AI Explainability is the process of explaining the decisions made by AI models. Unless the AI outcomes can be explained, the business owners will find it tough to action on the decisions. Explainability is particularly challenging because different personas will have a different need for explanation. A customer will want to know why his loan application is rejected and what can be done to improve the chances next time. The explainer may point to a low credit score as the reason for rejection and also provide an indicative value to increase the approval probability. This is a very customized and local explanation that is valid for this customer only. However, a risk officer in the bank will want to look at the global explanation for over 100s of applications to see if, at an aggregate level model is paying attention to the correct variables like salary, credit score and not considering irrelevant attributes like age, location etc.
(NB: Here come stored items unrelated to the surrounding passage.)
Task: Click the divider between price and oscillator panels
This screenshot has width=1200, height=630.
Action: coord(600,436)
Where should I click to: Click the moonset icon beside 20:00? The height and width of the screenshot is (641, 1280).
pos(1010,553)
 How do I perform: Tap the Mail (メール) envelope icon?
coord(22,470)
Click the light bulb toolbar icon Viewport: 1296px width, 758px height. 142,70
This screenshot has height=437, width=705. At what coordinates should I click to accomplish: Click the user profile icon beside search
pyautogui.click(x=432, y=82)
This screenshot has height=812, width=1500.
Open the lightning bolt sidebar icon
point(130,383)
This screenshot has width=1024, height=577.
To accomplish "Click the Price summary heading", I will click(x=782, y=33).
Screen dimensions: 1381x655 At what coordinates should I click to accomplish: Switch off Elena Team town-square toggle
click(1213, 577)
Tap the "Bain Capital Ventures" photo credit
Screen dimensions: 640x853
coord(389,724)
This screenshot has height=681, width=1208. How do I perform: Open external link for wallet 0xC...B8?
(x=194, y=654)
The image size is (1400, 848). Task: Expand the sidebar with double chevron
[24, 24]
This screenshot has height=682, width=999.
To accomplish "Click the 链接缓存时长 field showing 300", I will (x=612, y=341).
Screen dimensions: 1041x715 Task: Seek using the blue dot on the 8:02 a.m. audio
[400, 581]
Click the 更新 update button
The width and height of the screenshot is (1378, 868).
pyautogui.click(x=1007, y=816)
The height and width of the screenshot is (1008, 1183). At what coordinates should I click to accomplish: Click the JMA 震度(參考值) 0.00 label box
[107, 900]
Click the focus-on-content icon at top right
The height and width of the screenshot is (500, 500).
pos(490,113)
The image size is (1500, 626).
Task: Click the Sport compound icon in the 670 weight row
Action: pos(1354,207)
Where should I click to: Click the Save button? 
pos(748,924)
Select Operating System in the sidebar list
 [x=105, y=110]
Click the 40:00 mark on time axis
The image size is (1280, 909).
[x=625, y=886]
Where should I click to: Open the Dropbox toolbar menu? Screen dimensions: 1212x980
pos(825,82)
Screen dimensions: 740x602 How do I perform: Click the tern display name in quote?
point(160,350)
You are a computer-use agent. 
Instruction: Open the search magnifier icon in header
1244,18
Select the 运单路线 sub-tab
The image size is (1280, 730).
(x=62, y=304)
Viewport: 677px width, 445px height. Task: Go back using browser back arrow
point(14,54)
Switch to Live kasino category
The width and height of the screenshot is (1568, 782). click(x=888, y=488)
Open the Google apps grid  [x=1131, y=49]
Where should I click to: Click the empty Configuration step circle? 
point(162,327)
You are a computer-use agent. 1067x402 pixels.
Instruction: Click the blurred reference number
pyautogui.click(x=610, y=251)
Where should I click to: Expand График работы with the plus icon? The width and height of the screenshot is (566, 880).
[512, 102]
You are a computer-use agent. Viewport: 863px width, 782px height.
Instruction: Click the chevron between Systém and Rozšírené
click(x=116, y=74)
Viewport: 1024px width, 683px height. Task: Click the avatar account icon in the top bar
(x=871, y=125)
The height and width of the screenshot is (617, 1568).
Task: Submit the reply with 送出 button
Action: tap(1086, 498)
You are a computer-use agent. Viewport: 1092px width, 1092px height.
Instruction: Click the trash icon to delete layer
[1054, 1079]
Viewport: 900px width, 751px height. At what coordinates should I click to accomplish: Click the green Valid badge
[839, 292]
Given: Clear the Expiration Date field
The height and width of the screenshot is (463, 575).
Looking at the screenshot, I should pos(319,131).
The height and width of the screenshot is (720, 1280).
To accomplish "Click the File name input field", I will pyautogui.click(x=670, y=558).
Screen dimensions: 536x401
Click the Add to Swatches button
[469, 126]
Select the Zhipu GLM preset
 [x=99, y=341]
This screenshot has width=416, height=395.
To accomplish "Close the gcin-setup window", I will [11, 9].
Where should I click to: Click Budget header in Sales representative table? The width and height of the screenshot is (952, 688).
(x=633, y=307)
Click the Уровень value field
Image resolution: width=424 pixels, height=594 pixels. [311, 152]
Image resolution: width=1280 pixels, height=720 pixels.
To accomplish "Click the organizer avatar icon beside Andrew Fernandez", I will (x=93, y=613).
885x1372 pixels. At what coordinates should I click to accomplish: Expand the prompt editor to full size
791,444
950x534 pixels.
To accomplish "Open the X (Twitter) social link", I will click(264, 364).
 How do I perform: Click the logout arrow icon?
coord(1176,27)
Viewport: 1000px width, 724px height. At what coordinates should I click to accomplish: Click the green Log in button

These global explanations allows a risk officer get a broad idea of the working of the model and not get into specific customer details. 

The hosted models need to be protected against different types of threats like model extraction, evasion, inference, and poisoning, Model extraction refers to the attack where the adversary attempts to steal a model through queries whereas in a poisoning attack the adversary provides wrong feedback to confuse the models. The inference attack is of special significance since it can allow an attacker to learn sensitive and private information of the model's training data by accessing the trained model. IBM's Adversarial Robustness Toolkit (ART) provides capabilities to test the models across different classes of attacks to understand vulnerabilities in the model and ways to harden the model to protect against the adversaries. 

Can you give me a couple of examples of how you're achieving results in ensuring trustworthy AI? 

One of the largest retailers made use of AI models to make hiring decisions. They wanted to make sure that the AI model is fair and does not discriminate based on gender, ethnicity, etc. They use IBM Watson OpenScale to ensure that the AI model is fair and does not exhibit bias. They also use OpenScale to explain the AI model behaviour so that the hiring managers can trust the model recommendations. Using bias detection techniques, the hiring managers are more comfortable with the AI model's recommendations. 

One of the largest banks in the world wanted to govern the end-to-end lifecycle of their AI models. They wanted to ensure that their AI models are not biased and do not have the drift. Using IBM Watson OpenScale – which can automatically detect and mitigate harmful bias, the bank is alerted immediately if the models start acting in a biased manner or if their performance starts to deteriorate. Apart from bias, the AI explainers were used to explain the decisions for loan approvals.

In another instance, for customer care, an AI model was used to prioritize customer complaints. The model looked at the text of the complaint to assign priority. But how do we know if the model is assigning the correct priority? We used AI explainers to understand which words contribute to severity or prioritization. If added/removed, what words will cause the model to change communication from not a severe complaint to being not a complaint? Did communications with similar characteristics have the same outcome? 

The system was deployed at another large bank to increase confidence in AI models and increase overall business process efficiency.

What are the necessary prerequisites for IBM to get an endeavour like Trustworthy/ Reliable AI up and running?

IBM has followed a three pronged strategy to get market leader position for Trusted AI. 

Diverse Technical Teams - The trusted AI teams in IBM have team members with deep technical skills but with a diverse background ranging from core AI, optimization, Systems, High Performance Computing, Design, Social Science, Policy, Data etc. Each member is a technical expert in his/her field, so together they complement each other to create differentiated offerings and tools. Most of our teams are geographically dispersed which also helps garner a good representation of local issues in the system design. 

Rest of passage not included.